2010 : 54), par exemple des techniques de construction dans l’architecture monumentale comme le Soubassement 6O-4 (voir Chap. 5).

A partir du début du IXème siècle, la plupart des cités des Basses Terres Centrales, à l’image du Bassin de Mirador, connurent une baisse significative de population, avant d’être abandonnées définitivement au cours du Xème siècle. Cette crise démographique affecta en particulier des cités et leurs périphéries rurales comme Tikal et Uaxactún (Valdés et Fahsen, 2004 : 158), ou Calakmul (Braswell et al., 2004 : 188).
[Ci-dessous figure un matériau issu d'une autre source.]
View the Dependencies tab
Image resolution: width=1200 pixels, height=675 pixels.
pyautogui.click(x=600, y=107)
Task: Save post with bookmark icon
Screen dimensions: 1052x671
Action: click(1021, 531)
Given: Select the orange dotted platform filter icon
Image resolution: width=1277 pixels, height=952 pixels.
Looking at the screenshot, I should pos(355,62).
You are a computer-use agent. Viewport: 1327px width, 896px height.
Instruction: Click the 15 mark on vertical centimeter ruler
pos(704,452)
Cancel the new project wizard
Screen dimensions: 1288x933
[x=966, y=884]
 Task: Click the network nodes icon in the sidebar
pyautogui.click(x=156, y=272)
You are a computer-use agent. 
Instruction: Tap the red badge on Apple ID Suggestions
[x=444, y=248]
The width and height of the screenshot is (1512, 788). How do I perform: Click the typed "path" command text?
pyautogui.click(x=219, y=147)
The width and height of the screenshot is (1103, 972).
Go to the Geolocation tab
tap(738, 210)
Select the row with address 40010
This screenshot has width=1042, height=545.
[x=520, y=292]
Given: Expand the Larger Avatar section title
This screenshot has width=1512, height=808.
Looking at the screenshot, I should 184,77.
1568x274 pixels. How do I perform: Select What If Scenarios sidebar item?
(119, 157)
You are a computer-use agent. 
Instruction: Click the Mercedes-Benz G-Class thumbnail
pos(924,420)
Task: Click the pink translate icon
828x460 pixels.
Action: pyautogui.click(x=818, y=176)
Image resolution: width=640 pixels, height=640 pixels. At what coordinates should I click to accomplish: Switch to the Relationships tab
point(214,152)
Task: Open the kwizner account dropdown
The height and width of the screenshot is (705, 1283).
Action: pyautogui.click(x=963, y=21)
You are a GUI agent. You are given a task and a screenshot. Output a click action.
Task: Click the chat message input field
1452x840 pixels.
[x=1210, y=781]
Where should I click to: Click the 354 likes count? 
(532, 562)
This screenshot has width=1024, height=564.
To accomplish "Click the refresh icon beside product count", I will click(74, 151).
Celles-ci virent le nombre de leurs

habitants décroitre de plus de 80%, ces derniers se regroupant alors dans les épicentres et près des réserves d’eau (Braswell et al., 2004 : 188-189 ; Valdés et Fahsen, 2004 : 151). Ce

phénomène n’épargna pas Naachtun. Cette dynamique eut sur les cités satellites de ces grands centres politiques des conséquences contrastées: à Uxul, très liée à Calakmul, le déclin de cette grande cité entraîna un début d’abandon dès 750 apr. J.-C. (Grube et al., 2012 : 37),

alors que La Corona, bien que déjà sur le déclin, continua d’être occupée jusque durant le Classique terminal (Ponce, 2013). A l’inverse, des sites comme Oxpemul et La Muñeca dans les environs de Calakmul (Braswell et al., 2004 : 180 ; Martin et Grube, 2000 : 115), ou Ixlu

et Jimbal près de Tikal (Martin et Grube, 2000 : 52-53), virent leurs élites ériger leurs propres stèles au cours du IXème siècle (Aimers, 2007 : 235-236).

De fait, cette période vit aussi, pour une durée limitée, certains sites atteindre leur apogée démographique, comme El Perú-Waka’ (Eppich, 2011 : 40-43) et La Joyanca

(Arnauld et Forné, 2004 : 35-36) localisés à l’ouest du Petén, voire leur apogée politique

comme Nakum situé sur les bords du fleuve Holmul (Źrałka et Hermes, 2012). Nakum conservait son régime politique d’un k’uhul ajaw, à l’image de Tikal ou Calakmul (Braswell et al., 2004 : 180 ; Valdés et Fahsen, 2004 : 150). En revanche de nombreux sites tels

Naachtun, Caracol (Chase et Chase, 2015 : 48), Yaxha ou Holmul (Źrałka, 2008 : 210) étaient, quant à eux, gouvernés selon d’autres modalités socio-politiques, sans pouvoir de type dynastique.

En dépit des aptitudes d’adaptation des populations, le nord des Basses Terres Centrales fut peu à peu déserté, nonobstant certains épisodes de réoccupation par des groupes en provenance de la zone Puuc à Río Azul (Adams et al., 2004 : 339) ou de la région lacs du

Petén Central à Tikal (Culbert, 2003 : 63). Aux alentours de 1000 apr. J.-C., les cités étaient très peu peuplées, voire désertes. Au Postclassique, elles reçurent des visites sporadiques comme l’indique la présence d’encensoirs du type Chen-Mul Modelado découverts en

149

surface, par exemple à Naachtun (Walker et Reese-Taylor, 2012 : 68) ou à Calakmul (Braswell et al., 2004 : 177).